David S. Garbe

David Garbe

David is the Director of Outreach and Education for the Pennsylvania Society for Biomedical Research. David has a Bachelor of Science degree (BS) in biology and a Doctor of Philosophy degree (Ph.D.) in cell and molecular biology. David told the VMP how working as a research assistant in a cancer lab greatly influenced his career path. 

How did you first become interested in science?

I was always interested in science throughout high school, specifically biology. Like many students who enjoy the life sciences, I thought I wanted to go to medical school.  So, I entered my undergraduate studies as a pre-med student. While in college, I took many lab-based science classes and even performed an independent research project.  However, it was not until I started working as a research assistant in a cancer lab after college did I truly fall in love with doing scientific research. This experience told me that I no longer wanted to go to medical school and instead decided to go to graduate school in a biomedical science program.

Who is your science hero? 

I don’t think I have a have a “science hero” to be honest!  If I had to choose, it would most likely be Thomas Hunt Morgan and his studies with Drosophila (fruit flies - my favorite animal research model). Seymour Benzer, and his work as a behavioral neurogeneticist (yes, once again with fruit flies) is also quite inspiring!

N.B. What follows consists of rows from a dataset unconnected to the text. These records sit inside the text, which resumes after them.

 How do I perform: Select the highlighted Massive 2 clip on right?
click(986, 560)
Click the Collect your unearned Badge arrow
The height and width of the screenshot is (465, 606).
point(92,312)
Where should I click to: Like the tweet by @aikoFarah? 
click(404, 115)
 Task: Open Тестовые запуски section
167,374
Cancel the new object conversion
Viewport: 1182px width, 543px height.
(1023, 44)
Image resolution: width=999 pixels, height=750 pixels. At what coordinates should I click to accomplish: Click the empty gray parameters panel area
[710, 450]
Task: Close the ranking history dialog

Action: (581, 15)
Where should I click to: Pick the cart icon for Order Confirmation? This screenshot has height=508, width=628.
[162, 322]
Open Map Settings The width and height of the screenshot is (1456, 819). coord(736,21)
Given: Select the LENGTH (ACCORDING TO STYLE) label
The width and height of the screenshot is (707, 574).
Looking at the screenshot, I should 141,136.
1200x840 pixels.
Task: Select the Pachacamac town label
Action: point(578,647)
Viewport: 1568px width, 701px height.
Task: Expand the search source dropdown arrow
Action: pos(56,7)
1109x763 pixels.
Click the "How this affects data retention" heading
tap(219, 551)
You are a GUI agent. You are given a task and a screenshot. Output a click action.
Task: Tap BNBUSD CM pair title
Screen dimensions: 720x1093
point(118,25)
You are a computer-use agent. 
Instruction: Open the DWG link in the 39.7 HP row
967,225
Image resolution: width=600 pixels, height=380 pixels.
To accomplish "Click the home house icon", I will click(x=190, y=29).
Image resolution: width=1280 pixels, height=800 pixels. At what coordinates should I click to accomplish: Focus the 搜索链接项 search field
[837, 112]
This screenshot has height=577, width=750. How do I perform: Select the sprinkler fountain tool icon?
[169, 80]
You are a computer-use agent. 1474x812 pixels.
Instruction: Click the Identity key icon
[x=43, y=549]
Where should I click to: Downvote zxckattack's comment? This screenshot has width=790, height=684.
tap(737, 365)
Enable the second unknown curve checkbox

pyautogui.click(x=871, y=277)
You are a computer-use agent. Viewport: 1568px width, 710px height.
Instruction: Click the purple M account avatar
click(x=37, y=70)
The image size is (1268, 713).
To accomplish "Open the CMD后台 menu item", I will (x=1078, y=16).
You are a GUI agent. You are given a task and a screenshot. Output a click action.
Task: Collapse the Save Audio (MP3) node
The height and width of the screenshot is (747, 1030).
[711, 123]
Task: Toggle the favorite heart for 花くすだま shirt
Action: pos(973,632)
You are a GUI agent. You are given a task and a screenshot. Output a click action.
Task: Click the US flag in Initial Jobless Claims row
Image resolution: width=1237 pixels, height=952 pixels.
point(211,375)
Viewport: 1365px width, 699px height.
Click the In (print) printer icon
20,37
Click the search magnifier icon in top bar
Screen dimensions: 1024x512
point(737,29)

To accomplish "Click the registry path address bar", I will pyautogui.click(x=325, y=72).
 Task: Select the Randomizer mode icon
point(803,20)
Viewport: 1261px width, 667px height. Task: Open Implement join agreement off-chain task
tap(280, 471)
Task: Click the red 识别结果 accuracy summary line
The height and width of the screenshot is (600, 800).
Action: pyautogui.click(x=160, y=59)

Did anyone or anything in particular spark your interest in science?

I love 1) the ability to ask questions that investigate the most basic biological processes and then 2) be able to perform experiments that attempt to figure out an answer (most of the time).

What is your favorite part of your job?

My favorite part of being a scientist is having the ability to ask really important questions and then having the freedom to do your investigations.  Once you have an answer, for a very brief moment in time, you are the ONLY one that knows that new piece of information.  To me, this is very powerful and invigorating.

What current scientific discovery or project are you most excited about?

CRISPR. This discovery has the power to transform medicine and patient care.  However, it also comes with various ethical considerations that must be addressed as the technology moves forward.